Micron 7500 NVMe Data Center SSD User Guide
- June 15, 2024
- Micron
Table of Contents
CLIENT vs. DATA CENTER SSDs
7500 NVMe Data Center SSD
A guide to understanding differences in performance and use cases
Client solid state drives (SSDs) — those designed primarily for personal
computer storage — are suitable in some, but not all, data center
applications. Data center SSDs, on the other hand, are designed from the
ground up for data center use.1
When considering the use of a client SSD in a data center application, it is
imperative to understand the input/output operations per second (IOPS)
performance and design differences between the two.
This technical brief discusses some of these differences.
Different SSDs for different applications
SSD designers optimize performance and cost based on intended use. Directly
comparing SSDs designed for different uses (when examining data sheets, for
example) can be difficult. It is like comparing different products intended
for fundamentally different uses.
We can make more informed decisions when we understand some of the performance
implications of using a client SSD in an application for which it was not
designed.
Focus Areas
The technical brief highlights some of the differences between SSDs designed
for client use and data center use. It is designed to help SSD users make
informed choices about which type of SSD they deploy for which application.
Performance evolution
It is generally known that SSD performance changes with time. As the SSD
migrates from fresh-out-of-box state to steady state, its write performance
evolves. The performance evolution patterns may differ between client and data
center SSDs.
This paper offers an example of this evolution difference and describes some
of the background reasons this difference occurs.
Over-provisioning
Where there is more physical NAND capacity on the SSD than there is advertised
storage capacity, that SSD is over provisioned.

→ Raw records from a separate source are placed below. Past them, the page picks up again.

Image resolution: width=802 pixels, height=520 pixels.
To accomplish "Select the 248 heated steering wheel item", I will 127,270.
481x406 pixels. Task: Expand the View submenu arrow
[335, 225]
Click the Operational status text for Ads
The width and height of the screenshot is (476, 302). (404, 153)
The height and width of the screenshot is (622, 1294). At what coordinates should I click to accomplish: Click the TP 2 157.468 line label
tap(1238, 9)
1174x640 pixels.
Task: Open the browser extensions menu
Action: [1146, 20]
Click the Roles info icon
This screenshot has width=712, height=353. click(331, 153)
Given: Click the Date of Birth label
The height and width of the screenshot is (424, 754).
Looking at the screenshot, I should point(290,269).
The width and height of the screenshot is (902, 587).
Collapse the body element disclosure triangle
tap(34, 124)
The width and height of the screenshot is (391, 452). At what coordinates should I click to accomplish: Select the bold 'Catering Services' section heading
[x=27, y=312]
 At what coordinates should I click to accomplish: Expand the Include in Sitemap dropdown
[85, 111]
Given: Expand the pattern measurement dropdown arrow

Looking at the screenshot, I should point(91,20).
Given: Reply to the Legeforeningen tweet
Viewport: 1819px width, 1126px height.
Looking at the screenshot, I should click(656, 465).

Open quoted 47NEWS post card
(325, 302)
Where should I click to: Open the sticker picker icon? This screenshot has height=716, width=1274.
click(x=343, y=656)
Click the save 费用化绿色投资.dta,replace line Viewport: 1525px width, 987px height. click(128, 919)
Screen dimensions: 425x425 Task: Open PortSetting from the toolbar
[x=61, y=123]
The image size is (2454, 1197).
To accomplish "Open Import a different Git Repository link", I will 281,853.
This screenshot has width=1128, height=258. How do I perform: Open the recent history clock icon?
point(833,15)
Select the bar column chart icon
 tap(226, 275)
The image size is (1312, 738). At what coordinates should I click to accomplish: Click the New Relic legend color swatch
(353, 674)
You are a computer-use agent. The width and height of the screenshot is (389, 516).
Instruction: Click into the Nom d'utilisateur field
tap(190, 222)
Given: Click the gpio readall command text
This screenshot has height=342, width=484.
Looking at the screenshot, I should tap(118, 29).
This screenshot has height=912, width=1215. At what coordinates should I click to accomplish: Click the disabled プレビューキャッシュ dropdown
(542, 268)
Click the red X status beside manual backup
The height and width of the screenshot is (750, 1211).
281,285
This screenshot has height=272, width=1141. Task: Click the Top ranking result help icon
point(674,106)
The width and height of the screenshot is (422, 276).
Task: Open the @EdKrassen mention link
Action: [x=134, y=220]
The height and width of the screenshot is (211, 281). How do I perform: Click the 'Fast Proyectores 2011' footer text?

Over provisioning helps optimize some required background tasks like garbage
collection as well as write performance.
Different over provisioning levels and the resultant effect on an example
workload is described.
Power loss protection
Power loss protection (PLP) is designed to protect data being written to – and
already written to – the SSD from sudden power loss – including data that has
successfully be written to the NAND.
Client and data center SSD PLP is escribed including which portions of the
client and data center paths are protected, as well as why client and data
center SSDs offer different PLP implementations.
1. Statement refers to intended design use and does not reflect actual
suitability for either SSD type in any use case.
2. Representative examples only. Figures may not be to scale.
Consider an IOPS performance comparison between a client SSD (optimized for
personal storage such as mobile computing) and an SSD optimized for data
center use (such as highly active real-time databases). Because data center
SSDs are designed for demanding workloads like this (and client SSDs are not),
we expect the data center SSDs to excel (while the client SSDs may not).
A common test illustrating this point is a 4KB random 100% write workload over
an extended period.
Figure 2 shows how the performance of each SSD type changes with time. FOB is
“fresh out of box,” meaning the SSD has experienced little to no data written
to it. Steady state is the performance state where performance changes little
with time. Each
SSD’s IOPS are shown on the vertical axis while time is shown on the
horizontal axis.
Although the exact shape of these curves may change with different SSDs and
workloads, all SSDs undergo this performance change. With this example
workload, the data center SSD shows higher steady state performance. Steady
state write performance is an important factor for data center customers.
It is important to note that the comparison in Figure 2 is only one aspect of
drive performance. It is not a complete representation for all applications,
uses, or standard benchmarks. It illustrates that good performance is relative
to the target application and use.
Factors affecting write performance: Understanding over-provisioning
Over-provisioning is additional media space on an SSD that does not contain
user data. Every SSD has some level of over-provisioning.
Figure 1 shows the 4K random write performance of a client and a data center
SSD over time. The
data center SSD has considerably more over-provisioning. That additional media
space plays a critical role in steady state random write performance.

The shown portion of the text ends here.